→ Task data
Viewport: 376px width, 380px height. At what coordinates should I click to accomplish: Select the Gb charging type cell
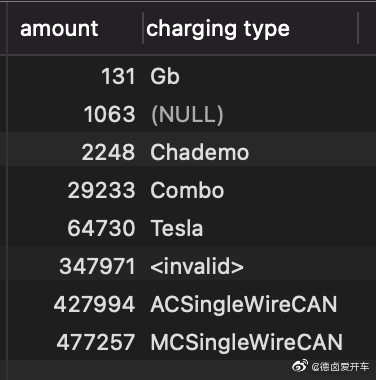coord(165,76)
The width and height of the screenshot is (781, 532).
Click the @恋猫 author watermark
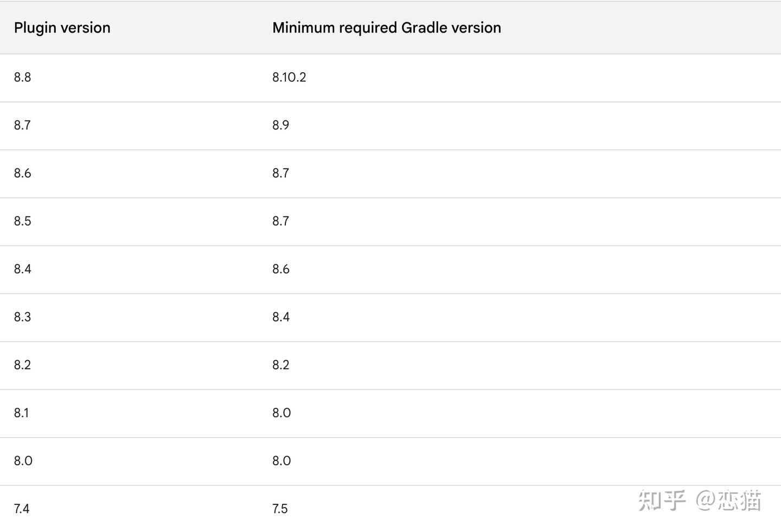coord(729,500)
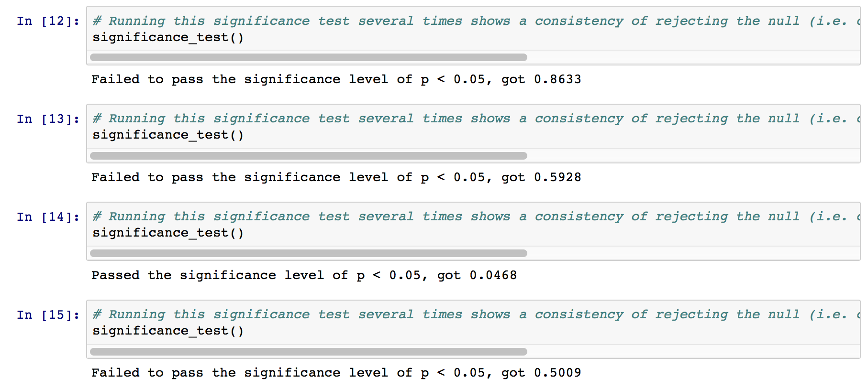Image resolution: width=868 pixels, height=389 pixels.
Task: Click horizontal scrollbar in cell 13
Action: (309, 156)
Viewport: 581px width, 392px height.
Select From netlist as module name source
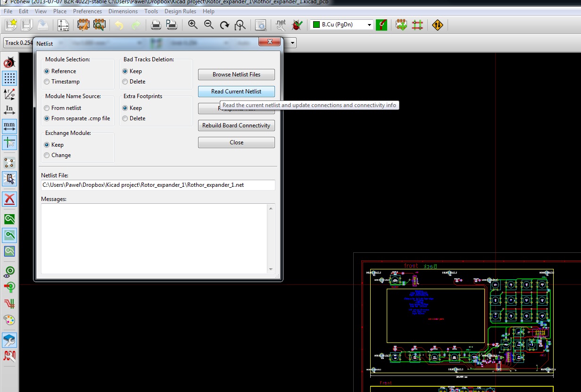pyautogui.click(x=47, y=108)
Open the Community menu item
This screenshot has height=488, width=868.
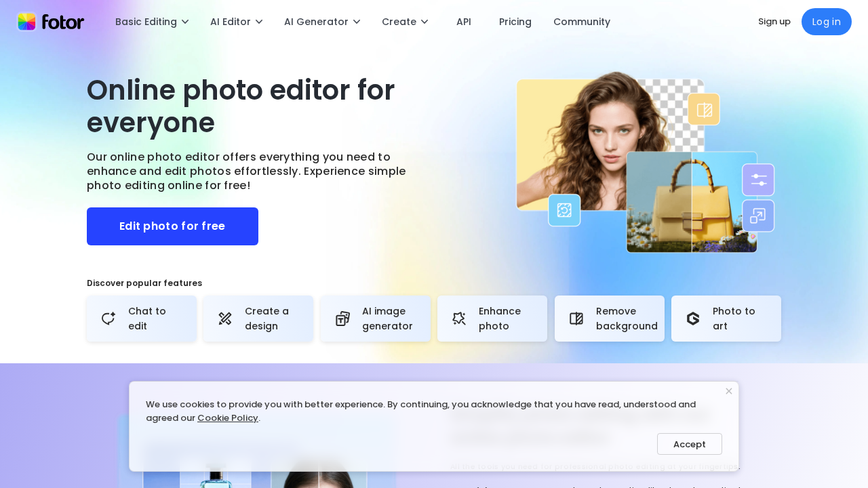[582, 22]
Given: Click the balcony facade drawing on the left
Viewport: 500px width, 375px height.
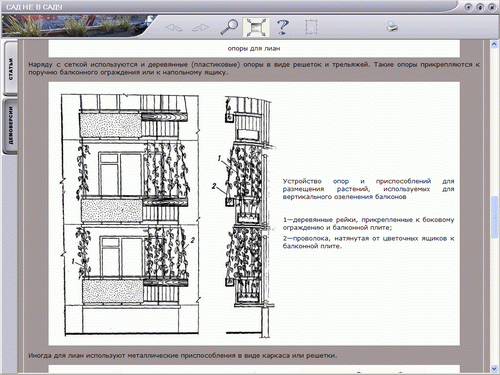Looking at the screenshot, I should click(x=130, y=214).
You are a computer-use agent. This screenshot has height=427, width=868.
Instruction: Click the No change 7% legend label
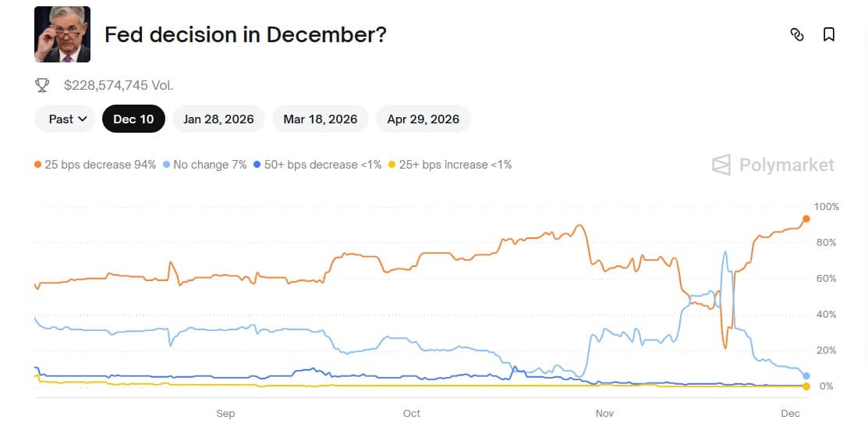210,165
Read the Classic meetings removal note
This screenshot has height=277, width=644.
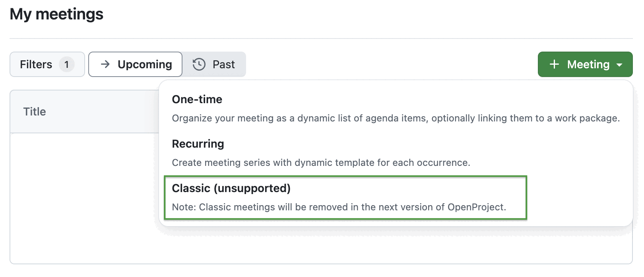click(x=339, y=207)
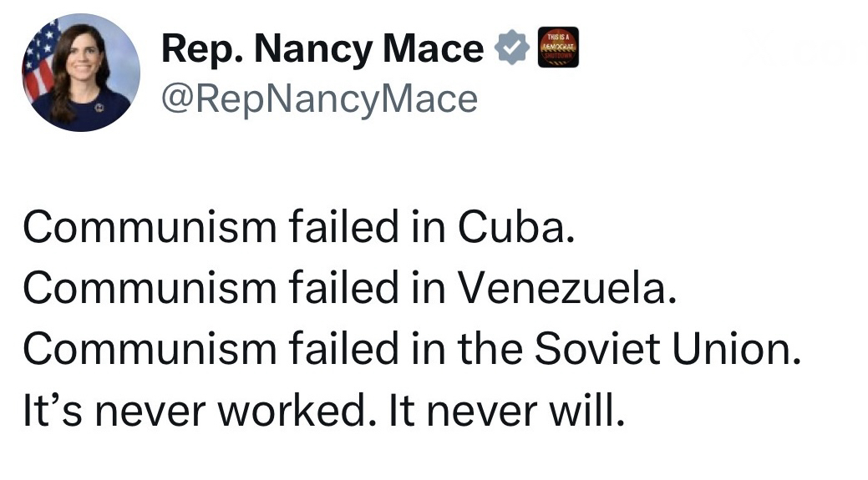Click the "This Is A Democrat Shutdown" badge
This screenshot has width=868, height=480.
pyautogui.click(x=558, y=48)
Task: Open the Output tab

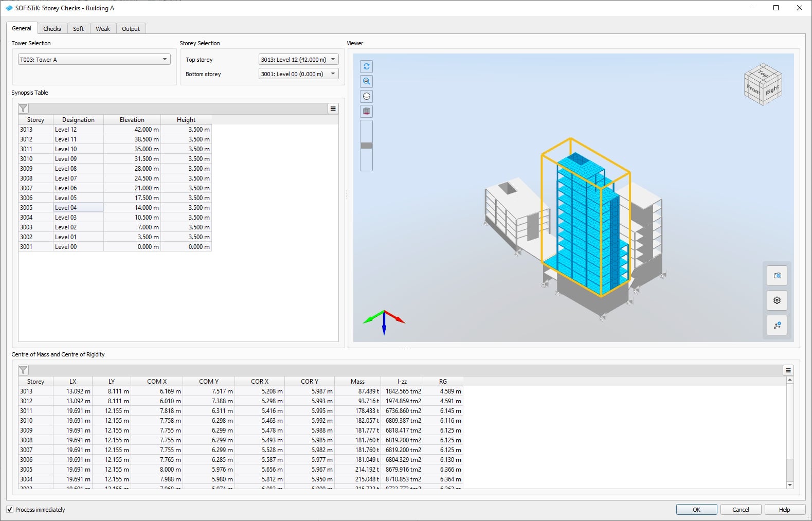Action: (x=131, y=29)
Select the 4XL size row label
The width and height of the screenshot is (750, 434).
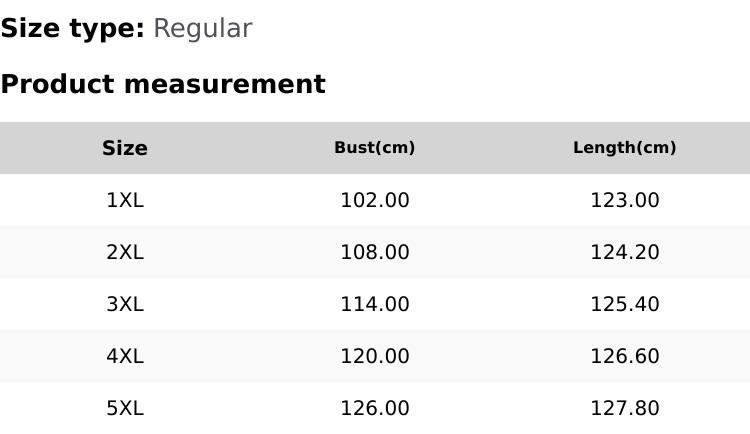pos(125,356)
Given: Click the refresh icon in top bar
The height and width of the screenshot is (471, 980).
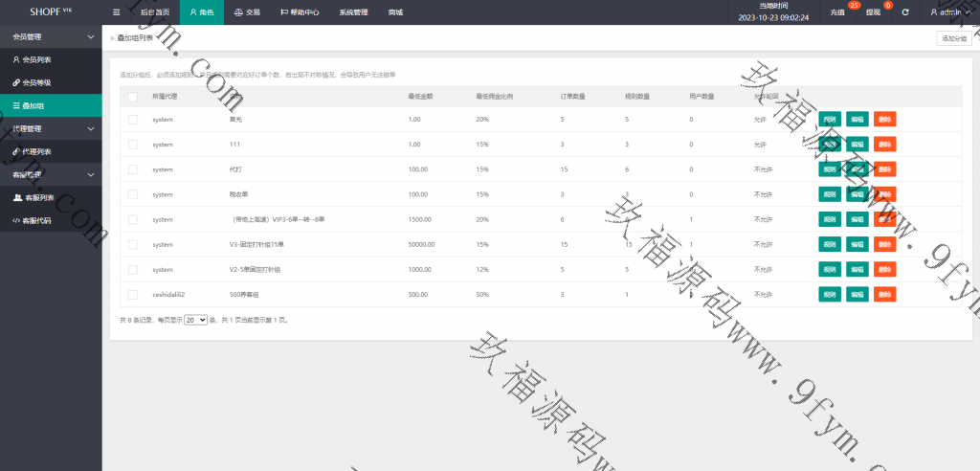Looking at the screenshot, I should 904,12.
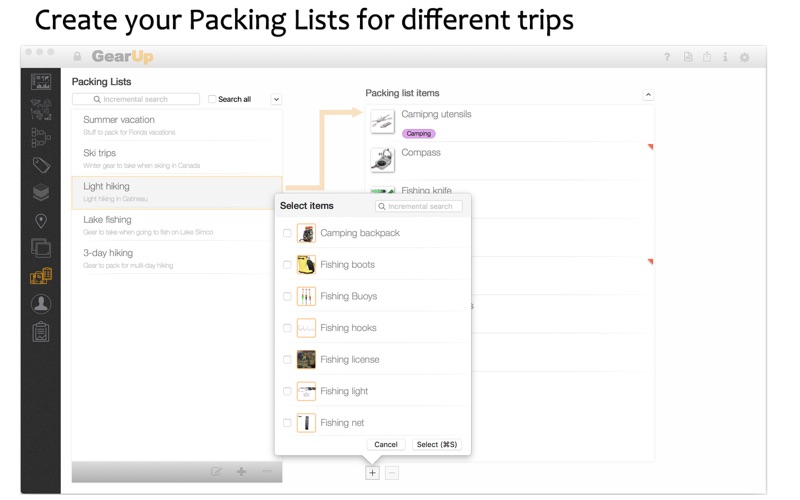Open the user profile sidebar icon

click(x=41, y=304)
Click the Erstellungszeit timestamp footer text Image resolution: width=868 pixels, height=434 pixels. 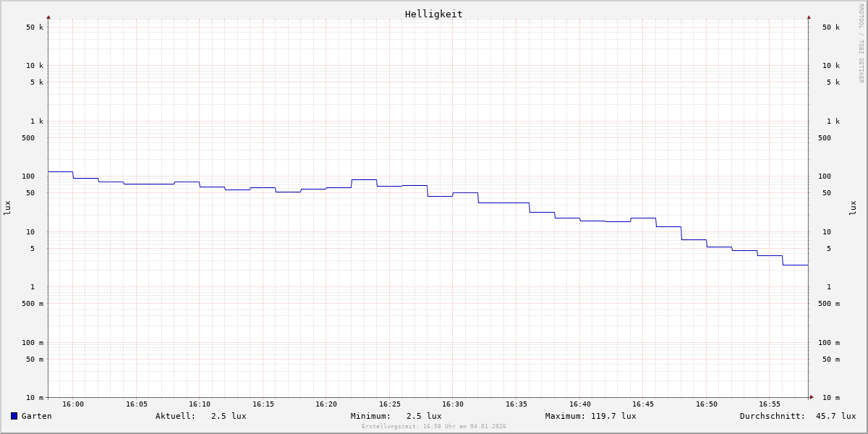pyautogui.click(x=434, y=427)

→ Work order
Begin with the first line of the entries above and write out each line exactly, ending with the line containing "The width and height of the screenshot is (781, 532).". Leave out pictures.

→ Task solution
Viewport: 376px width, 380px height. At what coordinates should I click to accomplish: Select the Gb charging type cell
coord(165,76)
The width and height of the screenshot is (781, 532).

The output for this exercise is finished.